Racial and ethnic minority participants in clinical trials of acute respiratory distress syndrome.

Pubmed ID: 37847403

Pubmed Central ID: PMC10709247

Journal: Intensive care medicine

Publication Date: Dec. 1, 2023

MeSH Terms: Humans, United States, Randomized Controlled Trials as Topic, Oxygen, Respiratory Distress Syndrome, Ethnicity, Ethnic and Racial Minorities, Minority Groups

Grants: 80- 1/15.10.2020

Authors: Siempos II, Kotanidou A, Papoutsi E, Routsi C, Kremmydas P, Tsolaki V, Kyriakoudi A

Cite As: Papoutsi E, Kremmydas P, Tsolaki V, Kyriakoudi A, Routsi C, Kotanidou A, Siempos II. Racial and ethnic minority participants in clinical trials of acute respiratory distress syndrome. Intensive Care Med 2023 Dec;49(12):1479-1488. Epub 2023 Oct 17.

Studies:

Abstract

PURPOSE: There is growing interest in improving the inclusiveness of racial and ethnic minority participants in trials of acute respiratory distress syndrome (ARDS). With our study we aimed to examine temporal trends of representation and mortality of racial and ethnic minority participants in randomized controlled trials of ARDS. METHODS: We performed a secondary analysis of eight ARDS Network and PETAL Network therapeutic clinical trials, published between 2000 and 2019. We classified race/ethnicity into "White", "Black", "Hispanic", or "Other" (including Asian, American Indian or Alaskan Native, Native Hawaiian, or other Pacific Islander participants). RESULTS: Of 5375 participants with ARDS, 1634 (30.4%) were Black, Hispanic, or Other race participants. Representation of racial and ethnic minority participants in trials did not change significantly over time (p = 0.257). However, among participants with moderate to severe ARDS (i.e., partial pressure of arterial oxygen to fraction of inspired oxygen ratio < 150), the difference in mortality between racial and ethnic minority participants and White participants decreased over time. In the five most recent trials, including 2923 participants with ARDS, there were no statistically significant differences in mortality between racial/ethnic groups, even after adjusting for potential confounders.
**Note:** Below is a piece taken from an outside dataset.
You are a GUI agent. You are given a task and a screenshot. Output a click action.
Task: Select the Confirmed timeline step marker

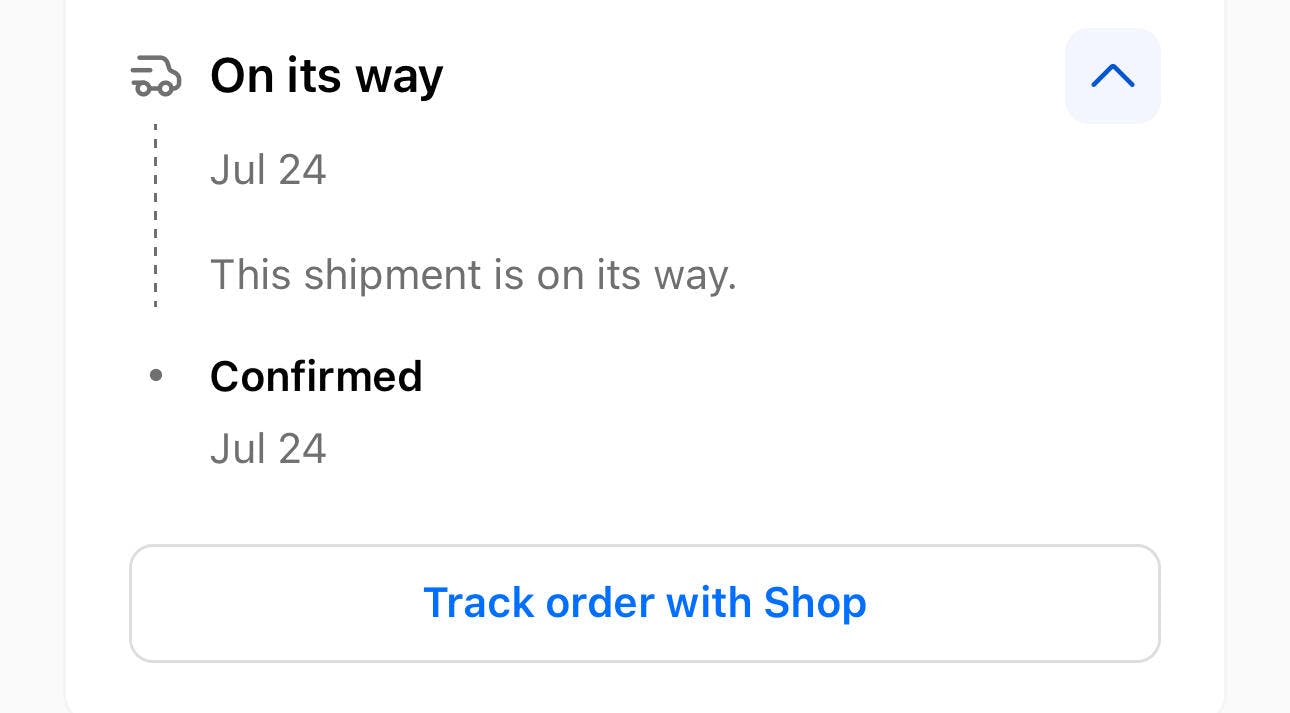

In these five most recent trials, mortality was 31% for White, 31.9% for Black, 30.3% for Hispanic, and 37.1% for Other race participants (p = 0.633). CONCLUSION: Representation of racial and ethnic minority participants in ARDS trials from North America, published between 2000 and 2019, did not change over time. Black and Hispanic participants with ARDS may have similar mortality as White participants within trials.